Time to Speak up and Be Heard, Procurement!
In my PI Window on Business Podcast this week (listen here), I shared audio of Mark Hager, an author and a professor at Arizona State University, talking about why people join professional associations and how that is changing.
The interview was loosely based on a paper he wrote on the same subject (you can read it here) and which digs deeper into the idea of private (individual) versus public (collective) motivations for joining an association.

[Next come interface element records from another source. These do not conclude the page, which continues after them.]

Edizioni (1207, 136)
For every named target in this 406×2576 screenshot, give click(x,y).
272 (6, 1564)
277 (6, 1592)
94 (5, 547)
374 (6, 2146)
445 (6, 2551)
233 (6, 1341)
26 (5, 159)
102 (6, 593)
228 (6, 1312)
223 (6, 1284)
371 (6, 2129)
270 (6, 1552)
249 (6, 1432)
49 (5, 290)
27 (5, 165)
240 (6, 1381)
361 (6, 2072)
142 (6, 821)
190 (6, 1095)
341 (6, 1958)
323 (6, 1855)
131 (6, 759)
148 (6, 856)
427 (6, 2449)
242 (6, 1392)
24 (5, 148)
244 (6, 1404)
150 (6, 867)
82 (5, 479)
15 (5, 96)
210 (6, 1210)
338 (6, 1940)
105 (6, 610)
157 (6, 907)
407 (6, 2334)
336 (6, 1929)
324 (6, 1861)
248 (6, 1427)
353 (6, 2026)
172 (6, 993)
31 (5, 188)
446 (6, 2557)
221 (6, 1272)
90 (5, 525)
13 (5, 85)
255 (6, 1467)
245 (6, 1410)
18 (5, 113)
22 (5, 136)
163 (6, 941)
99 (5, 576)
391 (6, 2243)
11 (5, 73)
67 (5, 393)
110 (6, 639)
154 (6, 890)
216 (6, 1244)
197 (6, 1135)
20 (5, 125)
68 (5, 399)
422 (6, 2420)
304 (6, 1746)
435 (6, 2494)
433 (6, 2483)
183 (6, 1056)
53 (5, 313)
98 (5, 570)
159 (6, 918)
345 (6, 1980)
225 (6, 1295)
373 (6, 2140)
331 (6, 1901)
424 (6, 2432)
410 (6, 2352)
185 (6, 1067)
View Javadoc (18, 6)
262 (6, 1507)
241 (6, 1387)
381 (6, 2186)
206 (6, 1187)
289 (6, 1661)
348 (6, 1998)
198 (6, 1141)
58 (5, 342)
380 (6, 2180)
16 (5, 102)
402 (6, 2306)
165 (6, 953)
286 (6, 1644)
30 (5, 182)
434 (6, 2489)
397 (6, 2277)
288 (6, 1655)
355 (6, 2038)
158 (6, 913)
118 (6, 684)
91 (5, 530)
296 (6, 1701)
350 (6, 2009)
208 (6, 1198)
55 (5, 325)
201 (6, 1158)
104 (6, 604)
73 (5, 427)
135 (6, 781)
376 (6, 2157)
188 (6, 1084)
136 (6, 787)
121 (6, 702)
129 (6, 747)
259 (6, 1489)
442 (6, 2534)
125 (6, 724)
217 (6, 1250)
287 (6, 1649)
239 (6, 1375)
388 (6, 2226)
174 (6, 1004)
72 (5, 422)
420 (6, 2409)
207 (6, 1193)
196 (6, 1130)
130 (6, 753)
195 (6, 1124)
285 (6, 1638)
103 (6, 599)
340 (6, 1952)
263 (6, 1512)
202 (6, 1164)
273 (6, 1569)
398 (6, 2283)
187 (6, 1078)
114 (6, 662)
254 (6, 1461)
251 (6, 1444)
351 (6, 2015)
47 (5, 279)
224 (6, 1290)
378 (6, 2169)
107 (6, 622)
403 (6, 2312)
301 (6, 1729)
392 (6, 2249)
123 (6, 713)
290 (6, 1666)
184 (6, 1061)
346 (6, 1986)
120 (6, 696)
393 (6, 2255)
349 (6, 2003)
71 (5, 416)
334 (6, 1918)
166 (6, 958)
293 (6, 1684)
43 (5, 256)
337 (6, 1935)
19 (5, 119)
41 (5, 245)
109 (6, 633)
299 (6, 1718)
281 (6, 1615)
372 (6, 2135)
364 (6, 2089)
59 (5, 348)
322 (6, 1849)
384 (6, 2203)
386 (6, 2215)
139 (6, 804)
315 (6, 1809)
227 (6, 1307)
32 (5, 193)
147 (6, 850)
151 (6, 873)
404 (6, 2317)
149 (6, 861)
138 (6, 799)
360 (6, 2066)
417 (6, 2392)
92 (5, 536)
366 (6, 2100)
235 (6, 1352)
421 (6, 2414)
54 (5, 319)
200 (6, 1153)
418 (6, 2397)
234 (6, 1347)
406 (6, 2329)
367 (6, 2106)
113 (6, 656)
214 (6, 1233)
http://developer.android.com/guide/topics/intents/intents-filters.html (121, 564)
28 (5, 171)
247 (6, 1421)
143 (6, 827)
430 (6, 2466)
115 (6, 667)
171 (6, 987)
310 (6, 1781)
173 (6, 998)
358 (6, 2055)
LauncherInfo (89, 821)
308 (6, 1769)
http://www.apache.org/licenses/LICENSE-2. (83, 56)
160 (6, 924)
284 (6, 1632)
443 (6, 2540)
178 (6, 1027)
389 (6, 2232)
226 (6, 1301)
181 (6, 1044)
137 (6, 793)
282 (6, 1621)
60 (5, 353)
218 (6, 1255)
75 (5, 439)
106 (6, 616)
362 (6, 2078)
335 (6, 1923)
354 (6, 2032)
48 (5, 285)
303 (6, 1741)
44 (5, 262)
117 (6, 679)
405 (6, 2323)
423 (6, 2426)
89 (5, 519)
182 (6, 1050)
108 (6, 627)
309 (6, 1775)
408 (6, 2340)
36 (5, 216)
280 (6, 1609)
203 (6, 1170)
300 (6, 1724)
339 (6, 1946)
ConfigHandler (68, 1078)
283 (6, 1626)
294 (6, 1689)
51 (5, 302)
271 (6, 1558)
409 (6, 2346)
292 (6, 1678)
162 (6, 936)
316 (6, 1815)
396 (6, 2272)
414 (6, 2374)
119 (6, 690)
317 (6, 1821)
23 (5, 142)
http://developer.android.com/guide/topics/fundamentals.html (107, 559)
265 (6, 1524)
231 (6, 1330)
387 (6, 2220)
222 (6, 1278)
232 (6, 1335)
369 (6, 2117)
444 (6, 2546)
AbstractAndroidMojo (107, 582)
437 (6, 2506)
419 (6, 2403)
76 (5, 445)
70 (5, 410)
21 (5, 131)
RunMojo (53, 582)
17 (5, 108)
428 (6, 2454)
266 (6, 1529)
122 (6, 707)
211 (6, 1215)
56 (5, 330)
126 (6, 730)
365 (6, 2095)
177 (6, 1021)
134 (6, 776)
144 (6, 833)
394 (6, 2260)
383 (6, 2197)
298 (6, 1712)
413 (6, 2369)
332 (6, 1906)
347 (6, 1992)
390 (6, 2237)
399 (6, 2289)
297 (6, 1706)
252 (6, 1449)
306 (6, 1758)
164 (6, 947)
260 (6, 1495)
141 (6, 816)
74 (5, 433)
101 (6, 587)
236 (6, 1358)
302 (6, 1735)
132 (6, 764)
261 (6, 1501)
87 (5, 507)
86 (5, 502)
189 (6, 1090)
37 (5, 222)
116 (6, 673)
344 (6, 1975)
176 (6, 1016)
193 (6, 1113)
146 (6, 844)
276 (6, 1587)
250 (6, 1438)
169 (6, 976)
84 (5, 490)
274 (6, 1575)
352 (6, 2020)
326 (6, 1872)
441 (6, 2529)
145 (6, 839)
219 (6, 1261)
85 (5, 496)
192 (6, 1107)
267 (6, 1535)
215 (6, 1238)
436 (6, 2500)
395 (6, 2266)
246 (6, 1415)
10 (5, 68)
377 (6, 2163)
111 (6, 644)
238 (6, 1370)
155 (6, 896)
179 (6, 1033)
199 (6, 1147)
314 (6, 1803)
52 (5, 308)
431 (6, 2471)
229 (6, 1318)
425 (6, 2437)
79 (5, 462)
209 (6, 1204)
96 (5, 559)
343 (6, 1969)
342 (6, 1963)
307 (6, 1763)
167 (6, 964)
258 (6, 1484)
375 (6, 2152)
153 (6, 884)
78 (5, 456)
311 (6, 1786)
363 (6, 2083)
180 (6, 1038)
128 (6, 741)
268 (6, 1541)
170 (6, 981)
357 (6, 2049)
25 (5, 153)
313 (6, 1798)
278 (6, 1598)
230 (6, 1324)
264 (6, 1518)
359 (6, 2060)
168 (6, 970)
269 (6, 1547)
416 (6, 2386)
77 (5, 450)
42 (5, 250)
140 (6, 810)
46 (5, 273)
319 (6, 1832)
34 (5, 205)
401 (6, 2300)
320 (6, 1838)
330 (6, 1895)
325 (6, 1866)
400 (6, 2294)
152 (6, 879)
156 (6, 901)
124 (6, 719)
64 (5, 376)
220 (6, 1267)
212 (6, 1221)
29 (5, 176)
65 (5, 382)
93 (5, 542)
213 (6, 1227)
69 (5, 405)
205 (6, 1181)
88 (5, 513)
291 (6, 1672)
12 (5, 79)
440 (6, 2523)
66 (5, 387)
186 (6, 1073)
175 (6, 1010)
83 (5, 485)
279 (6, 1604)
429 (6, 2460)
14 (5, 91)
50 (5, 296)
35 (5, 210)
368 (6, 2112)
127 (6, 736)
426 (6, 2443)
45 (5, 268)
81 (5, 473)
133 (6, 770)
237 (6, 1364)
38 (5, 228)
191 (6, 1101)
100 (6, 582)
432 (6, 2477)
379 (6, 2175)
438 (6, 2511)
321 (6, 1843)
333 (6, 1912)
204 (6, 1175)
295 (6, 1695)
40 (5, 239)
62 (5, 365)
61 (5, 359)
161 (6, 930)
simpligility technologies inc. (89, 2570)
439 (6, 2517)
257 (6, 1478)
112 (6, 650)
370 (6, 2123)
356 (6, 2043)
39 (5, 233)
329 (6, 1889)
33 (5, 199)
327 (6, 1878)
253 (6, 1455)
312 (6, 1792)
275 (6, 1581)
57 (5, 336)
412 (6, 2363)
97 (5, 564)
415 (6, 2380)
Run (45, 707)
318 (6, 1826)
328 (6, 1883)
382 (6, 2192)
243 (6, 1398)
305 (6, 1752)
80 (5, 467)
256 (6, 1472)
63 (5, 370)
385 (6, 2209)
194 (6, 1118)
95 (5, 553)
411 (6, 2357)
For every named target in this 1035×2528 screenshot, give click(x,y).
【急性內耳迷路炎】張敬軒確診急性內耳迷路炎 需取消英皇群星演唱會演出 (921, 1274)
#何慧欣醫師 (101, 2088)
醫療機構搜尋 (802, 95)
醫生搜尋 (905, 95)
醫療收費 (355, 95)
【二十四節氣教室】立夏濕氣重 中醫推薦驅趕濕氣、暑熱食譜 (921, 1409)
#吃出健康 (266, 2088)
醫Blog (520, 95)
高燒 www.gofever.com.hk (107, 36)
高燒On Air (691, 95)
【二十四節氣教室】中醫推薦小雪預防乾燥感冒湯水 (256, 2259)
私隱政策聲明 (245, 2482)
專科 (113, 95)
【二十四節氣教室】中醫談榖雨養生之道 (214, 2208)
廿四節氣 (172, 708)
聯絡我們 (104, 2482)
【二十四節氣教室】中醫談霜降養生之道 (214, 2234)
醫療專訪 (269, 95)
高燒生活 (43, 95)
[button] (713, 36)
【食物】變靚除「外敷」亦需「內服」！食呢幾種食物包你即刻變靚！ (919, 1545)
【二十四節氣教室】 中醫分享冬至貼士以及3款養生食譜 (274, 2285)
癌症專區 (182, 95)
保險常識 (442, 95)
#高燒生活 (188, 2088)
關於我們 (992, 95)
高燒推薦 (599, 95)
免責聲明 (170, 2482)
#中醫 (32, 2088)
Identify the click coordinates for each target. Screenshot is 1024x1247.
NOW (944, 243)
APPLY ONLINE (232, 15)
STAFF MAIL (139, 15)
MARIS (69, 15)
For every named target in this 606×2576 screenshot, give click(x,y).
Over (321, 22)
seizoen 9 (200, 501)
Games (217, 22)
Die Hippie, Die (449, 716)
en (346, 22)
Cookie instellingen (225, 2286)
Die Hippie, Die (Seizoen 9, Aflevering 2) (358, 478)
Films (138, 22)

This is a timely topic for two reasons, the obvious one is that the industry is fresh off of an impressive conference marking ISM’s 100th year in operation – an amazing milestone to be sure. The other reason is more troubling, and that is the results of the research Jon has been doing into the finances of the not-for-profit professional associations in the procurement space. It would be an understatement to say that things are not looking good. ISM, CIPS, and NIGP are all on uncertain financial footing, and if you are interested you can find the details behind that generalization on Procurement Insights.
In an exchange with Hager about the paper, interview, and podcast (thank goodness for the equalizing force of Twitter) I had the opportunity to ask him what he sees as the future of professional associations – in procurement or otherwise.
Here is our exchange:
@BuyersMeetPoint: Your paper on prof assoc is fascinating. Particularly de Tocqueville's 'enlightened self-interest'
@MHager_ASU: Noticed you'd focused there in your podcast. Many people will say that all interest = self-interest. Maybe something to it!
@BuyersMeetPoint: Seems particularly relevant to variations in generations - Millennials seem naturally 'de Tocquevillian' in their motivations.
@MHager_ASU: I'll guess it won't play out that way. Millennials particularly let down by capitalism, will translate into collectivism.
@BuyersMeetPoint: Do you have any research on the financial stability of not for profit prof assoc or the viability of the model going forward?
@MHager_ASU: No, no study. But member associations bucked the post-WW2 trend in disengagement, and I expect that continues indefinitely.
In a separate exchange involving Jon Hansen (@piblogger1) he also noted…
@MHager_ASU: I think watchdogs are really valuable. But I fear that members care nothing about internal operations of assns.
Maybe it is just me, but I think that’s sad. I’m not saying everyone has to pour over the annual reports from their professional association as soon as they come out, but if you see value in a professional association – whether it is individual or collective value – shouldn’t you be willing to stand up and fight for it to make sure it stays around?
LinkedIn is great and all, but it falls short of an opportunity to bring members of a profession together, either locally or nationally, to learn from each other and improve the reputation of the field. Don’t you think? What will happen if the associations fall away, either because of financial reasons or because they can’t survive the changing priorities of an evolving workforce?